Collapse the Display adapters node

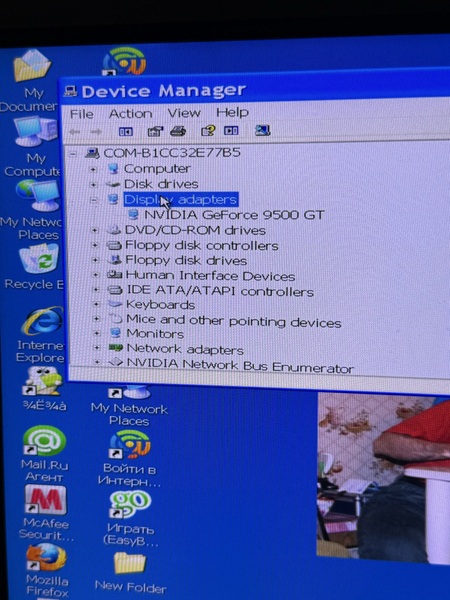pyautogui.click(x=94, y=200)
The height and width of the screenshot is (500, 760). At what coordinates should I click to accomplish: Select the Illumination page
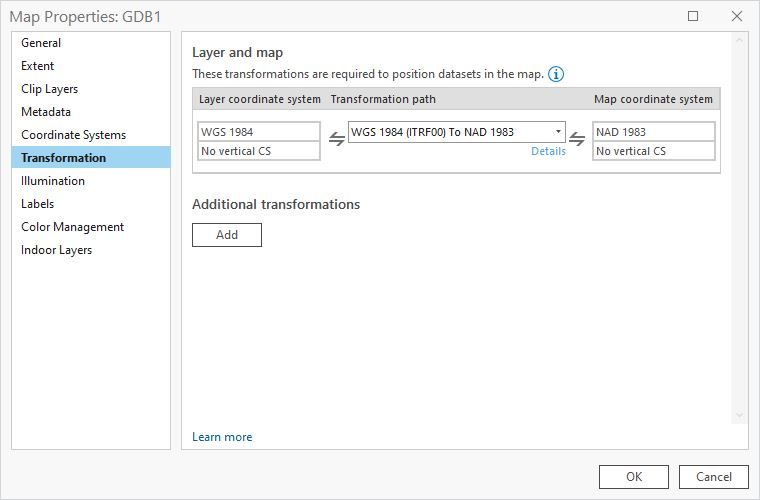(53, 181)
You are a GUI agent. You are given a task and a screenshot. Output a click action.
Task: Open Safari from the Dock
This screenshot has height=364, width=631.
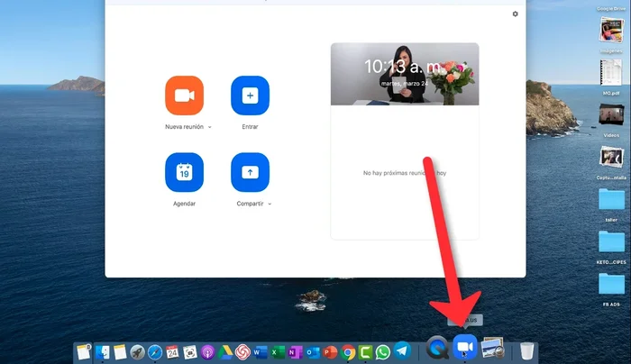pos(155,351)
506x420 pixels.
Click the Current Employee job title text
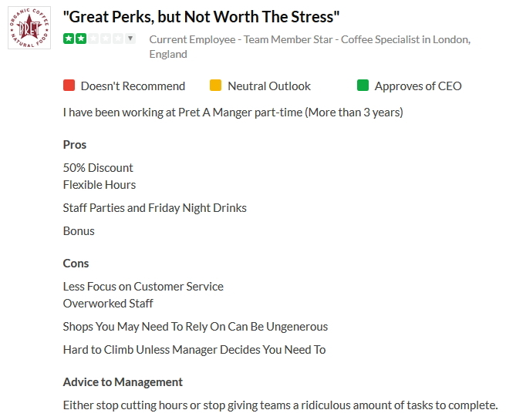(309, 39)
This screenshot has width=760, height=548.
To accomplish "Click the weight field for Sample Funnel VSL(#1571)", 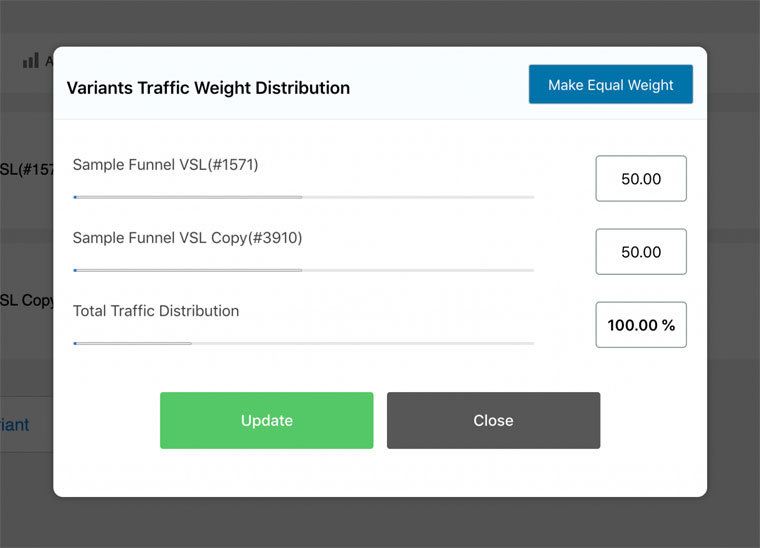I will (641, 178).
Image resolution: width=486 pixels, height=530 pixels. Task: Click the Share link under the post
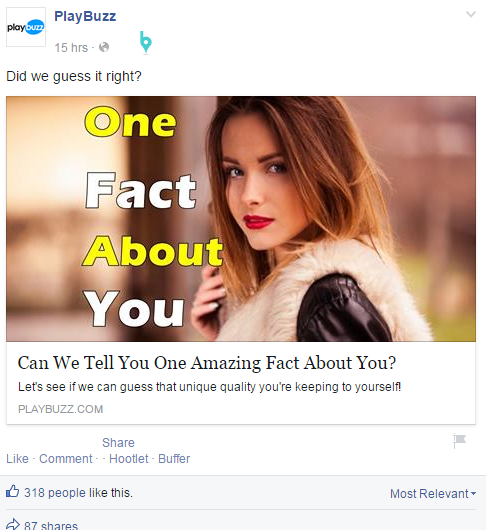coord(118,442)
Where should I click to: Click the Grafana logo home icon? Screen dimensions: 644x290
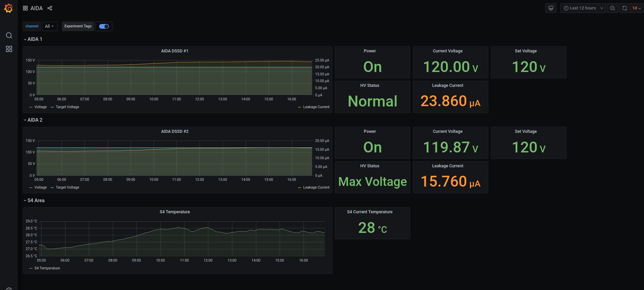[x=9, y=8]
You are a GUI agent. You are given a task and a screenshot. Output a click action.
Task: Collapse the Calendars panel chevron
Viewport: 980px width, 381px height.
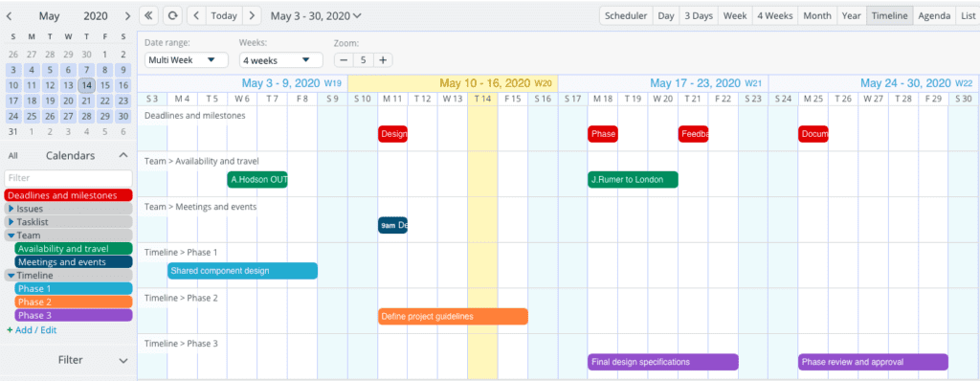point(123,155)
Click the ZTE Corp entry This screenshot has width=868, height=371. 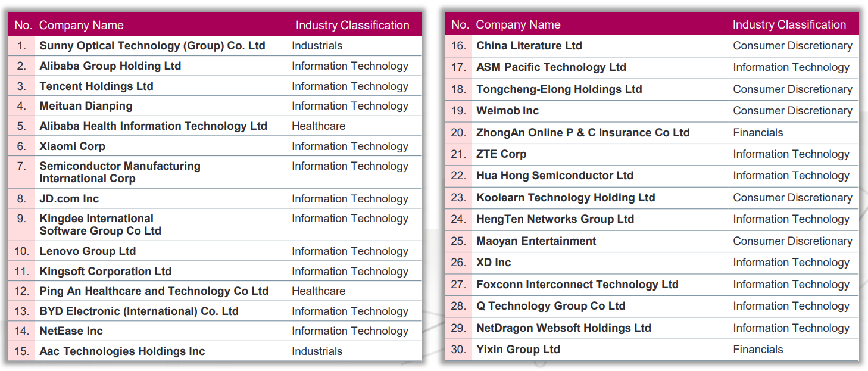pyautogui.click(x=501, y=154)
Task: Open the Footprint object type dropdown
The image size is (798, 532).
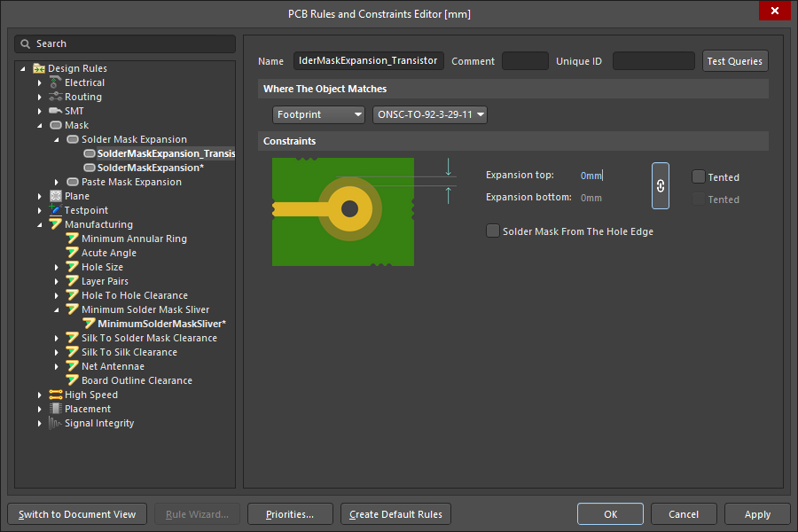Action: [319, 114]
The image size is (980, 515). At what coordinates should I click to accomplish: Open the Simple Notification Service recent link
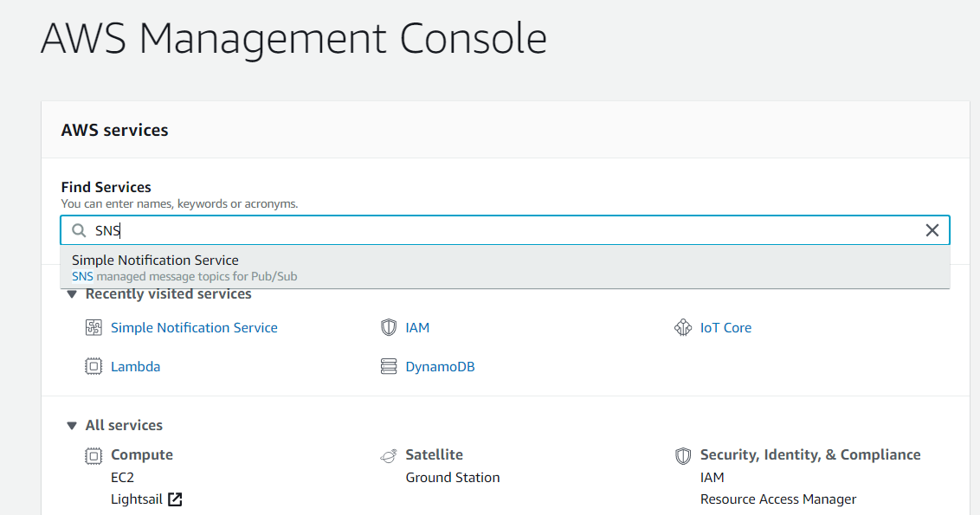194,328
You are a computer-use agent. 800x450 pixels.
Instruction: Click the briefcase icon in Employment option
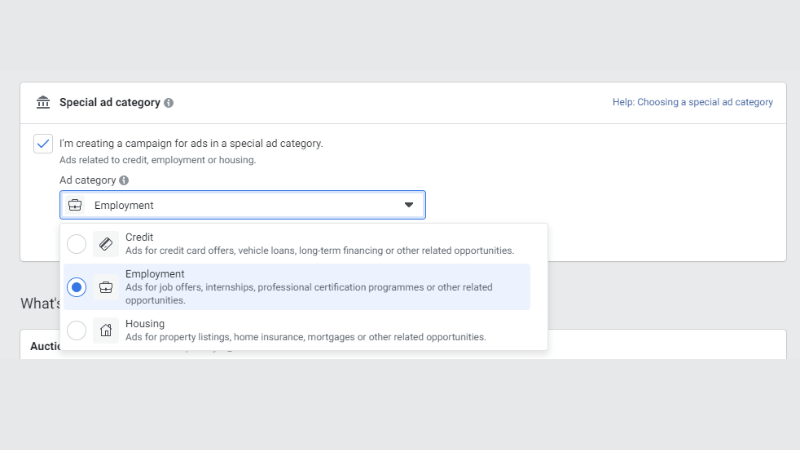point(106,287)
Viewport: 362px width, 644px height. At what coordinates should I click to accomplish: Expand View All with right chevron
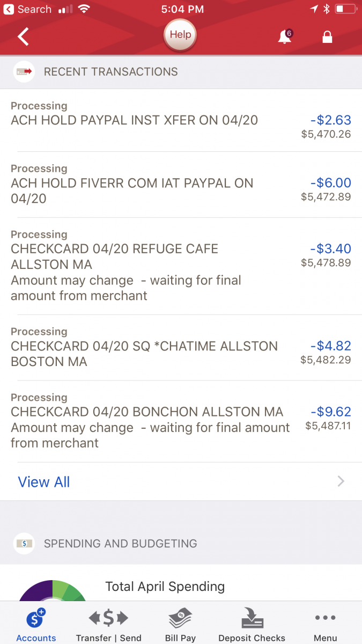click(x=341, y=481)
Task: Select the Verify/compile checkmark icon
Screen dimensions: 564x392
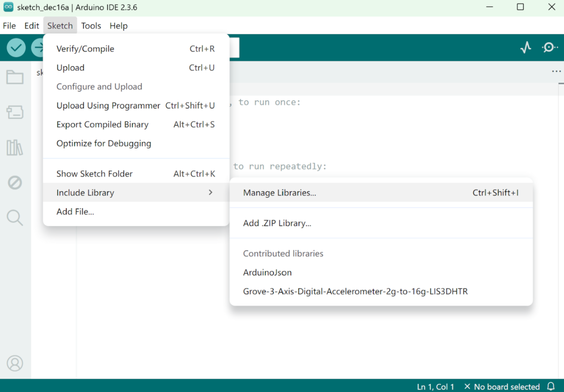Action: pos(15,48)
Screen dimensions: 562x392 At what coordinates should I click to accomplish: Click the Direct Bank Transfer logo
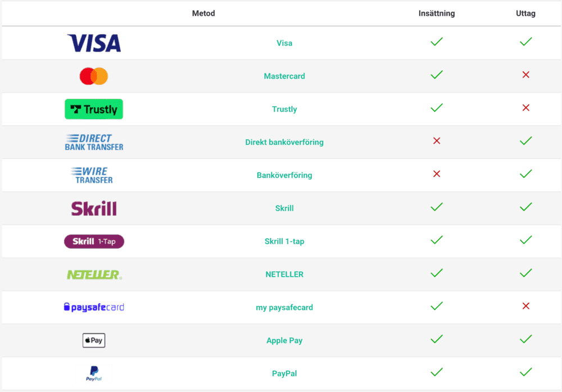click(x=94, y=142)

-- -- --

» **Instructions to follow**
Write out nothing but the lines from the start of the data through the line with "506x420 pixels.". Leave out the pictures.

» **Reply to the task**
Collapse the Display adapters node

pyautogui.click(x=94, y=200)
The height and width of the screenshot is (500, 760). At what coordinates should I click to accomplish: Select the Illumination page
(53, 181)
You are a GUI agent. You are given a task and a screenshot. Output a click action.
Task: Open Safari from the Dock
This screenshot has height=364, width=631.
pos(155,351)
506x420 pixels.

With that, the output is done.